From 1993-2000, he was the technical director at Moraine Valley Community College just outside of Chicago. He built shows for the theater department and also presented more than half-a-dozen shows a year for concerts, ballets, plays, community events and more. He also worked for five years at Angelina College in Lufkin, Texas, as the stage operations manager. He handled technical aspects, worked backstage, and directed more than a handful of shows.
“I loved doing that. I’m more comfortable behind the scenes,” he said.
He then was hired in 2006 as the technical services supervisor – in charge of audio and visual aspects – for the Virginia Beach Convention Center. That led to more experience in building and facility maintenance, which has given him a different perspective in regard to building sets.
“Because of my construction background, I always come at it from a How-do-I-build-it? point of view instead of something artsy and really fancy,” he said.
His first day at the College was Sept. 25, and he said he’s been playing a bit of catch-up since he missed the beginning of the semester.
“I haven’t had a chance to get into a rhythm yet or into a routine,” he said.
He will have to get into one soon because the theater department’s first of three shows this academic year is set for November with the musical “Chicago.” (A cast has been assembled and rehearsals have been underway for a number of weeks.) That will be followed by a traditional play in the spring and the annual summer operetta.
“I don’t have much experience with operettas, but I’ve enjoyed working with Michael (Sundblad) so far so it should be fun,” he said.
Sundblad, chairman of the Performing Arts Department, is looking forward to working with Worthey.
"We’re very excited to have Jim on board at Thomas Nelson," he said. "He brings a wealth of experience and a lot of excitement and positive energy with him to the position. I am sure he is going to be a great fit and I’m really looking forward to working with him on the production elements of our upcoming production of 'Chicago.'"
Worthey's favorite type of show to work on, he said, always is the current one.
“I enjoy whatever show I work on,” he said. “If I’m working on a show, I enjoy it.”
That enthusiasm was evident in the interview process, according to Naima Ford, the College’s Public Relations and Marketing Coordinator and a member of the hiring committee.
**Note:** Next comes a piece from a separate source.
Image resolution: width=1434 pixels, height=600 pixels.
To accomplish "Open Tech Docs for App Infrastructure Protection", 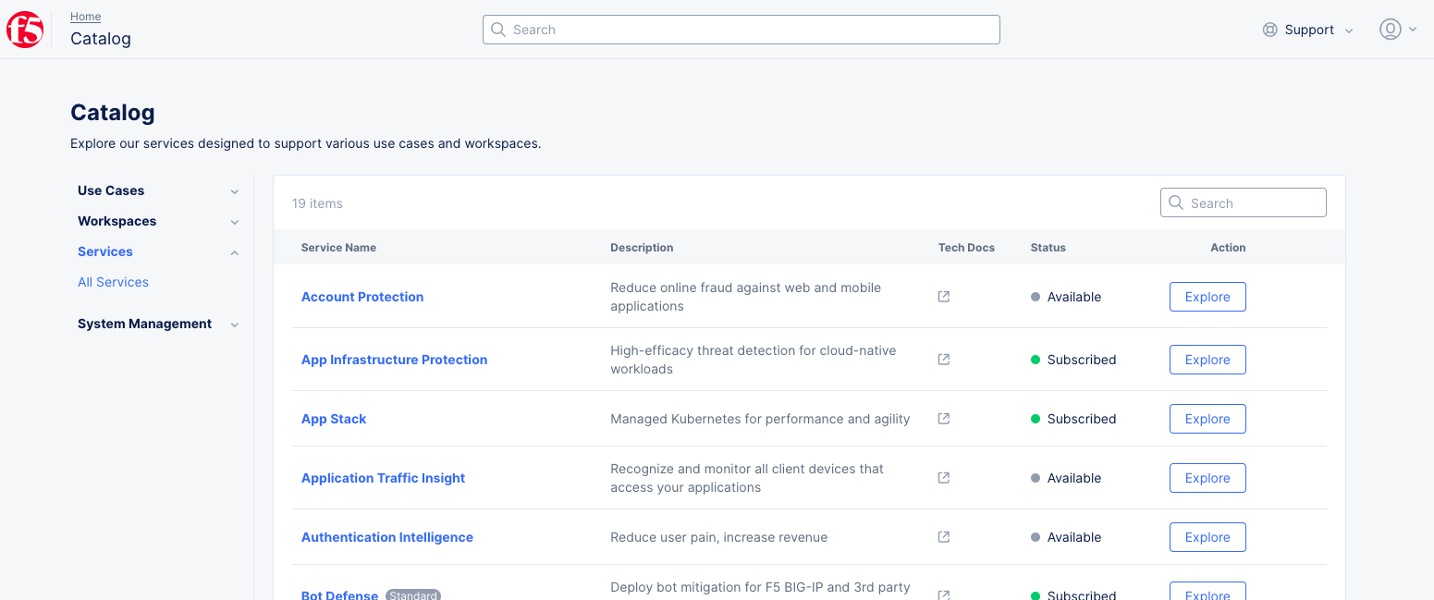I will tap(943, 359).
“It was clear from the beginning that Jim was passionate about theater, especially the students who would learn to love and embrace the magic that happens on the stage and in the classroom,” she said. “Our students and the MTCA deserve someone who knows how important that magic is to the College's mission. I believe we found that in Jim."
He said his favorite genre is comedy.
“I like trying to find those things that will push people’s buttons, but not in a bad way. (In a way) that will make them go, ‘Whoa, I wasn’t expecting that’,” he said.
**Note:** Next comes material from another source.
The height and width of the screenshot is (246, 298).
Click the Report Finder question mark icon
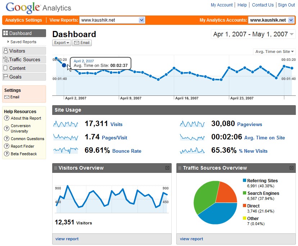pos(6,147)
His favorite playwright is Sam Shepard.
“Part of that is generational because he was so big back in the ’80s,” he said. “Reading his stuff and then watching what he did on screen was just fascinating to me.”
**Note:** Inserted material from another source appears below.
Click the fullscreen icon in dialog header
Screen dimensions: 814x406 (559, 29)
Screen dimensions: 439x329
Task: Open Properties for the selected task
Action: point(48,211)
Among the items on his wish list is to help the Thomas Nelson theater community branch out.
“I think it would be awesome to find a way to build it out to even more of a performing arts center,” he said. “Find a way (to where) the community goes, ‘Oh wow. There’s more stuff there. Let’s go see that.’”
He wants the MTCA to be more than “just that auditorium where they do the plays,” which fits in well with the vision Thomas Nelson’s administration also has.
“The College recognizes the important value of the Dr. Mary T. Christian Auditorium as both an internal and external asset for hosting performances and events and a revenue generator for the College to potentially fund its operation and other programs,” said Cythina Callaway, Vice President of Institutional Advancement and another member of the hiring committee. “Jim’s understanding and experience working with fine arts centers on two other community college campuses aligns with this vision for the theater.”